DATA =
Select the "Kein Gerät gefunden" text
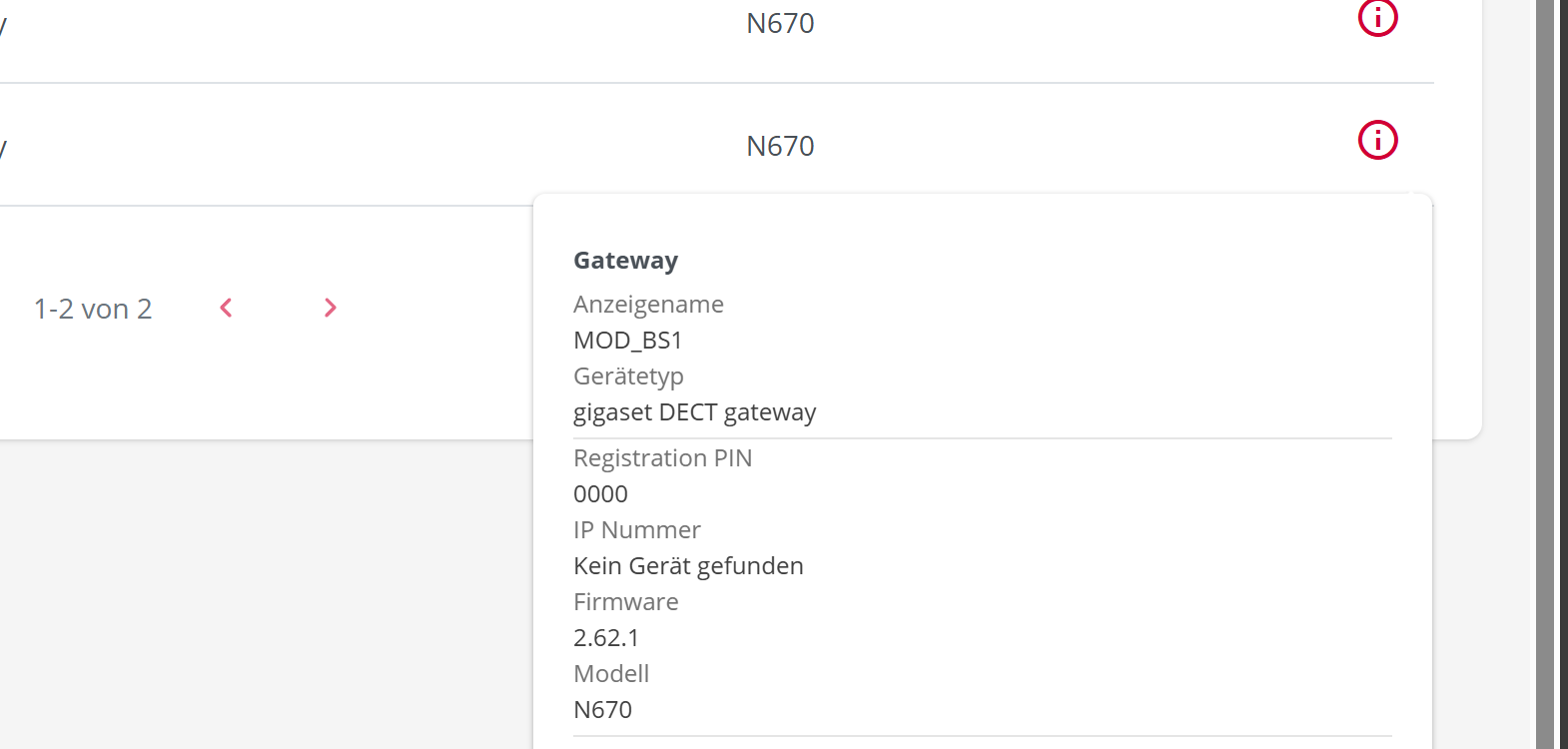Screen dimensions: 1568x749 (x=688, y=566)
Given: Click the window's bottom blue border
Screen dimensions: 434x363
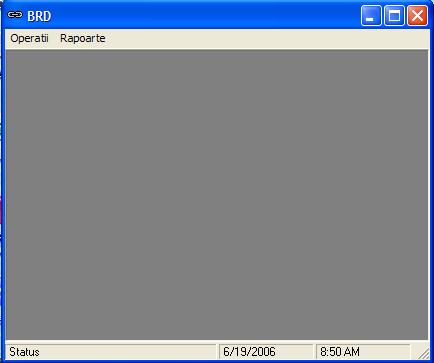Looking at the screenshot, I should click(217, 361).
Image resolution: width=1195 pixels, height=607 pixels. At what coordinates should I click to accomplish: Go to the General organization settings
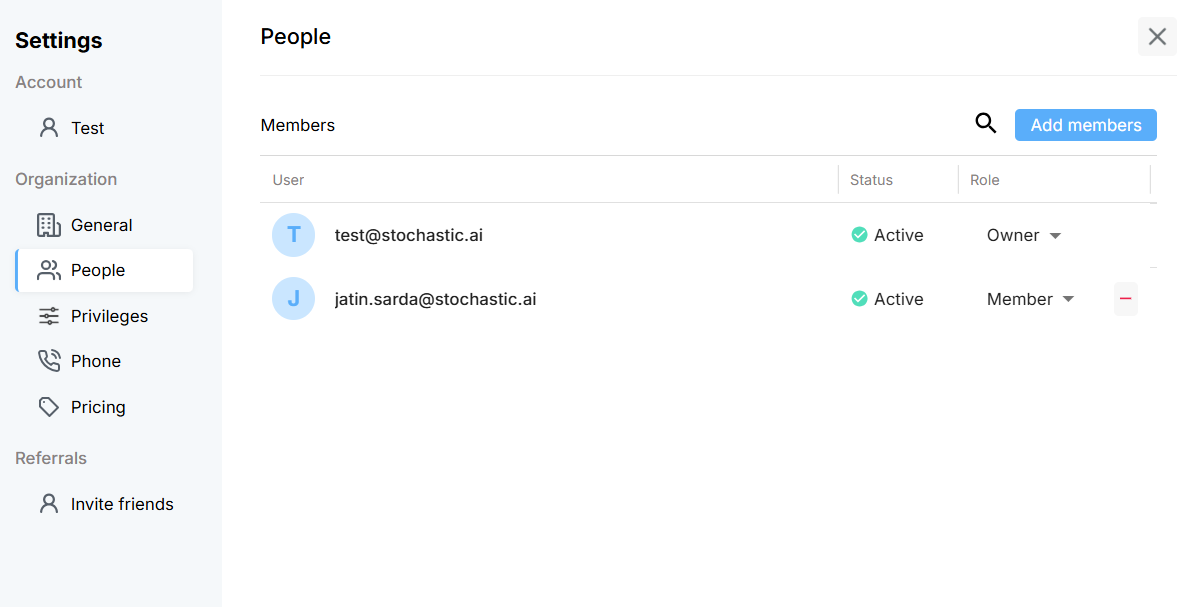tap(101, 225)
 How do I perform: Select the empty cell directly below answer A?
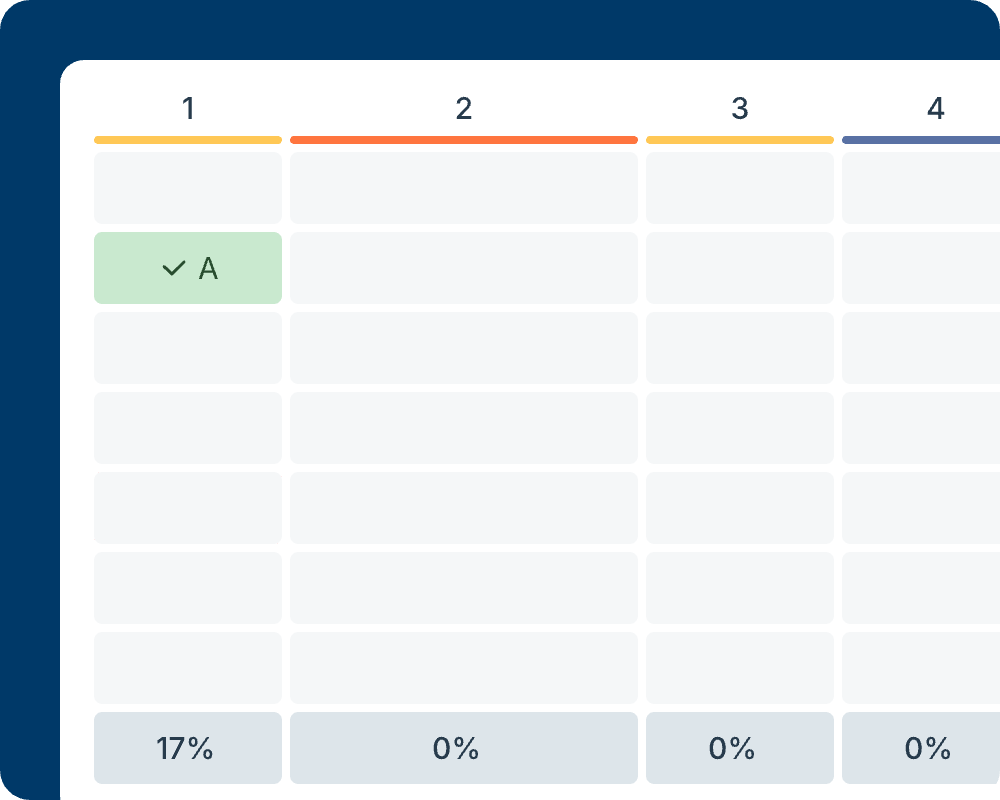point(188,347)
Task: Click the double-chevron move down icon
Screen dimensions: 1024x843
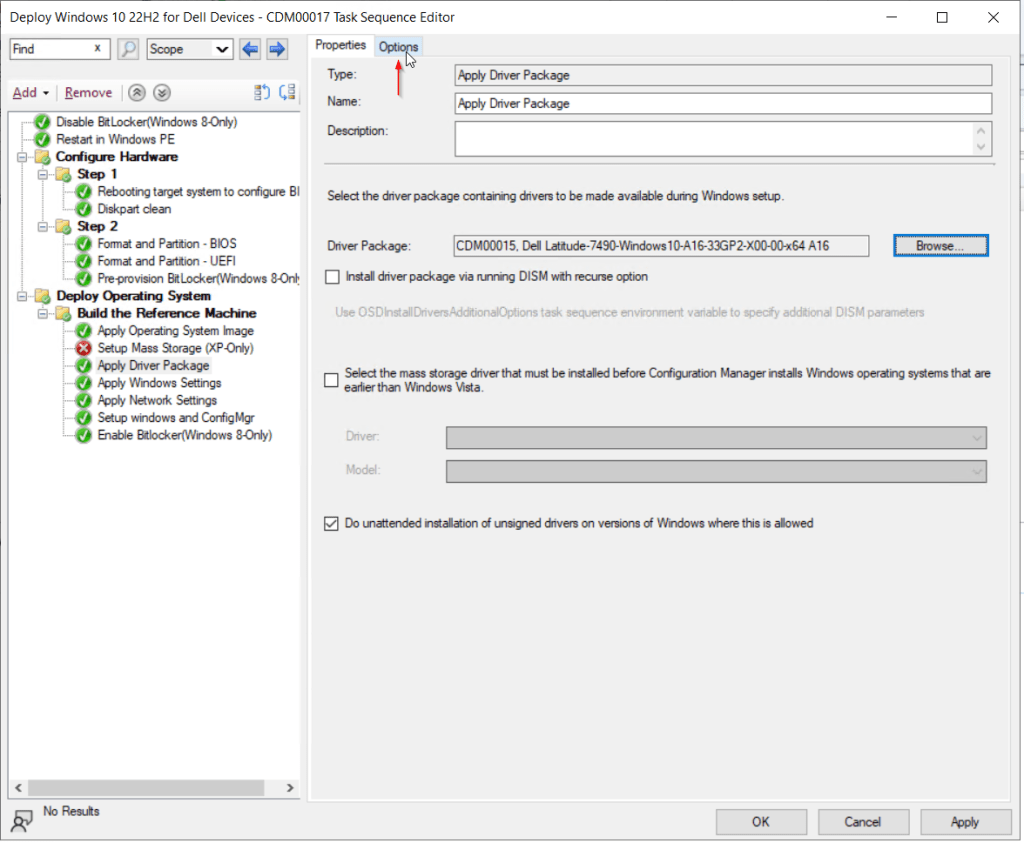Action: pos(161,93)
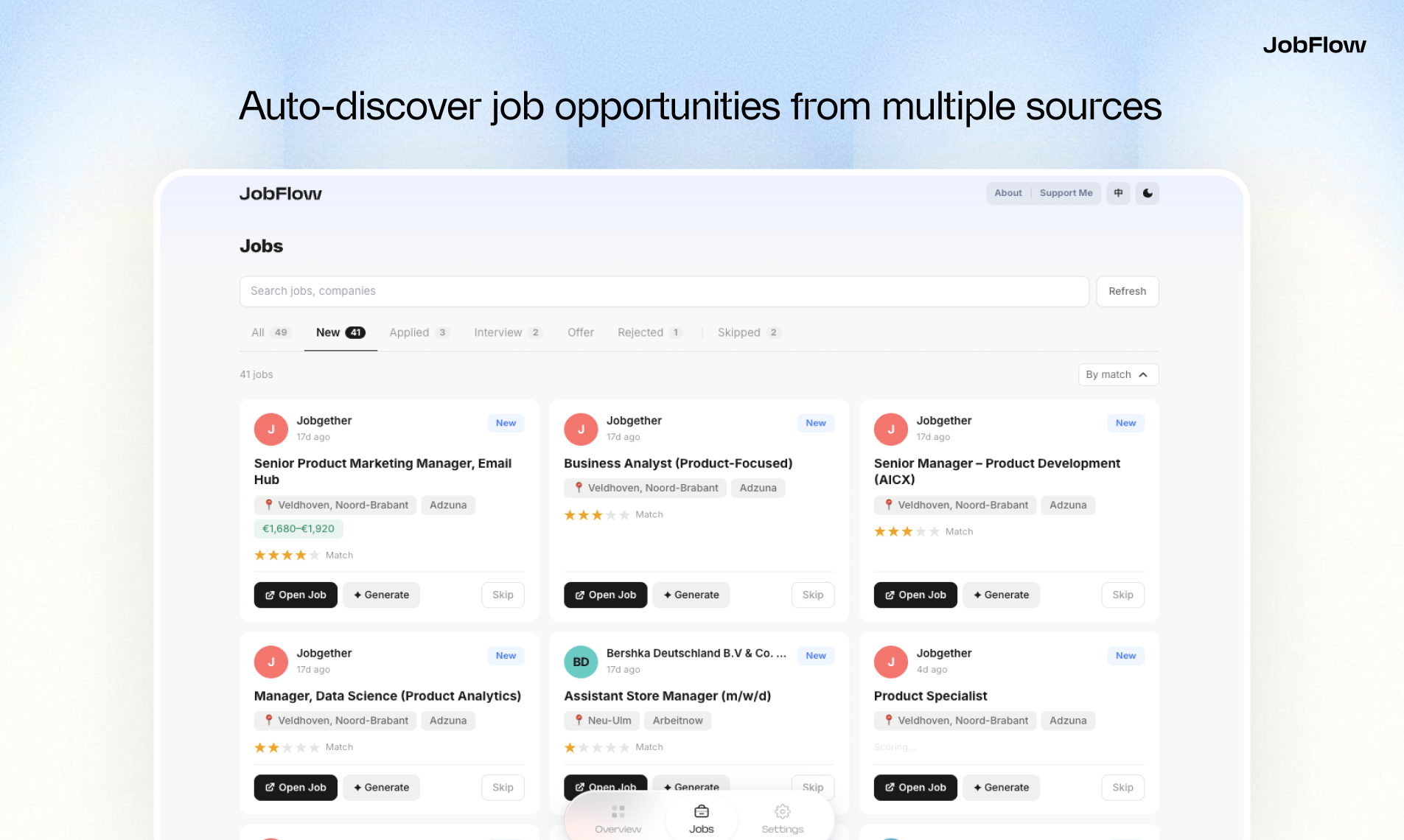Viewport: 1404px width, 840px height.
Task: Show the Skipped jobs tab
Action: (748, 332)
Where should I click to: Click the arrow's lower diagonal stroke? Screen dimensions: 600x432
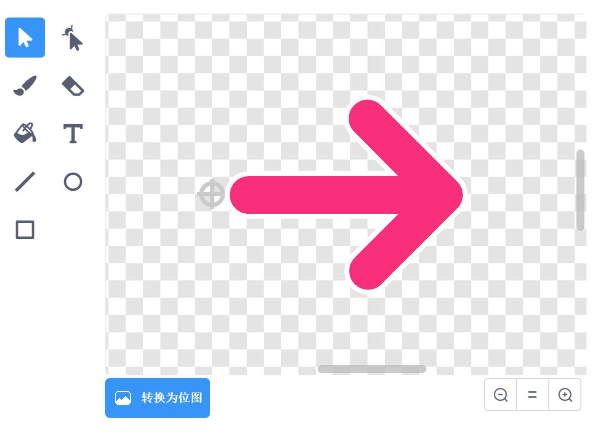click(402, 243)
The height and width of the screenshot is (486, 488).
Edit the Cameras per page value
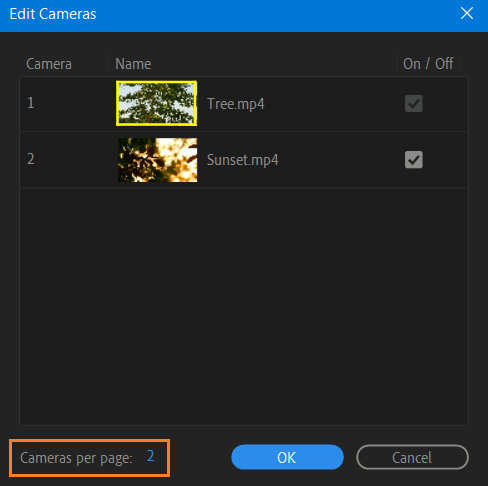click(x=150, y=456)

PROBLEM REQUIREMENTS = Of the lines above, quote exactly those from the one with "Image resolution: width=1195" through the one with "The height and", ends included; pictures stay out.

OUTPUT FOR THIS EXERCISE =
Image resolution: width=1195 pixels, height=607 pixels. At what coordinates should I click to accomplish: Go to the General organization settings
tap(101, 225)
 How do I perform: Select the empty cell directly below answer A?
point(188,347)
Task: Click the double-chevron move down icon
Screen dimensions: 1024x843
Action: pos(161,93)
Viewport: 1404px width, 840px height.
Task: Show the Skipped jobs tab
Action: (748, 332)
Where should I click to: Click the arrow's lower diagonal stroke? Screen dimensions: 600x432
click(402, 243)
The height and width of the screenshot is (486, 488).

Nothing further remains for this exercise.